But is it really? Is the private sector “doing fine?”
1. Private-sector jobs have increased by an average of just 105,000 over the past three months and by just 89,000 a month during the entire Obama Recovery. In 1983 and 1984, during the supply-side Reagan Boom, private sector jobs increased by an average of 292,000 a month. Adjusted for population, that number is more like 375,000 private-sector jobs a month
2. If the labor force participation rate for May had just stayed where it was in April, the unemployment rate would have risen to 8.4%. As it is, the U.S. economy is suffering is longest sustained bout of 8% unemployment or higher since the Great Depression.
3. Private-sector GDP rose just 2.6% in the first quarter, after rising a measly 1.2% last year. By contrast, private-sector GDP rose 3.8% in 1983 and 6.5% in 1984 during the supply-side Reagan Boom.
4. The U.S. stock market is down 7% since early April.
5. Real take-home pay is down over the past year.
6. That first-quarter GDP report also showed that after-tax corporate profits dropped for the first time in three years. Major red flag.

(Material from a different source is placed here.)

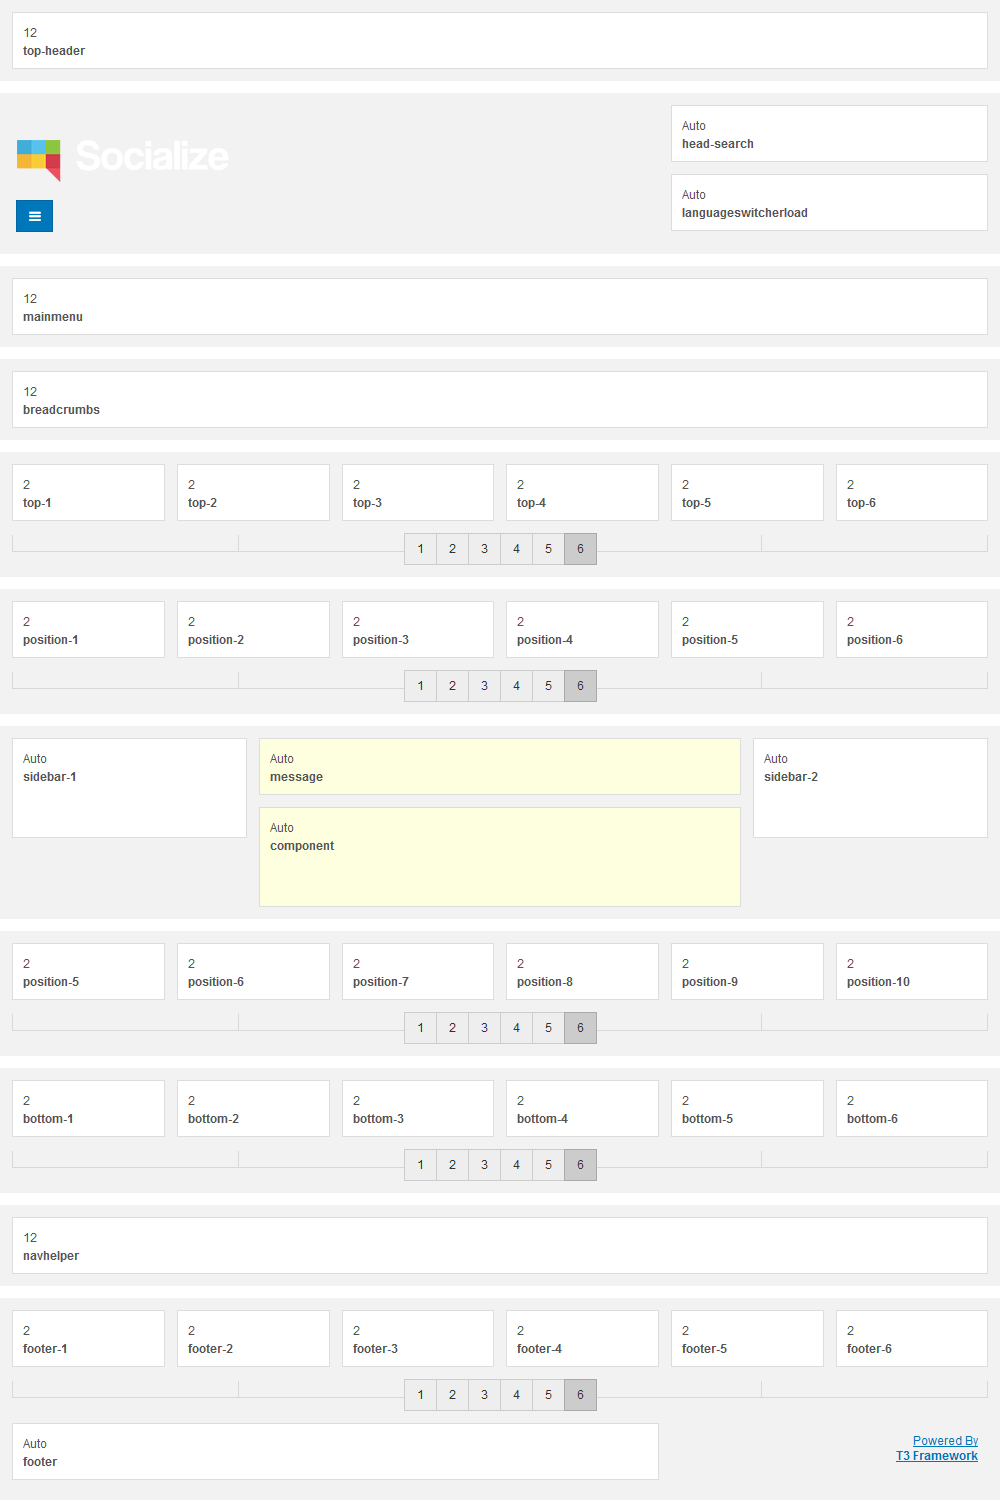
Task: Click the head-search block
Action: pos(828,133)
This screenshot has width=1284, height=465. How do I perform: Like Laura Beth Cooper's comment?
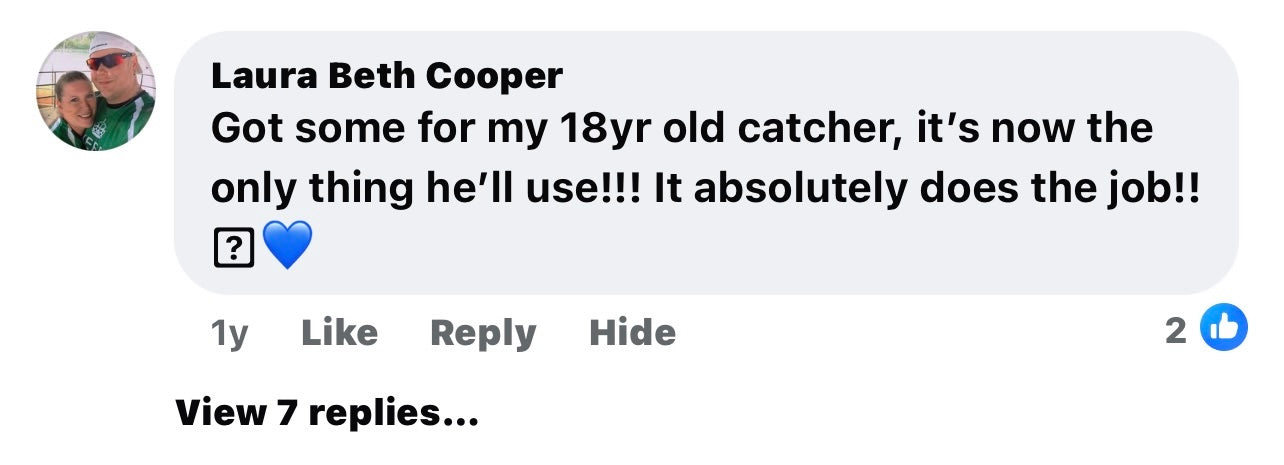pyautogui.click(x=339, y=333)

This almost needs no gloss:
4.3 million jobs in 27 months? Hmmmm... that works out to a non-robust 160,000 jobs a month.
Let's put this in perspective. In the first five months of 1984, the American economy under Ronald Reagan added 1.87 million jobs, or nearly 375,000 a month, on a base that was roughly 40 million workers smaller than the economy today. That's a far cry from Obama's last two months of 77,000 and 69,000, isn't it? From his first inauguration to reelection day in November 1984, the American economy under Reagan was up 4.9 million jobs, again on a much smaller base. For Obama to match that record even in gross terms, he would have to add nearly a million jobs a month from now until election day.
Oh, by the way, Obama's math is wrong anyway. From March 2010 through May 2012 (27 months), the economy added only 3.6 million jobs according to the BLS. Wishful thinking? Lying? You decide.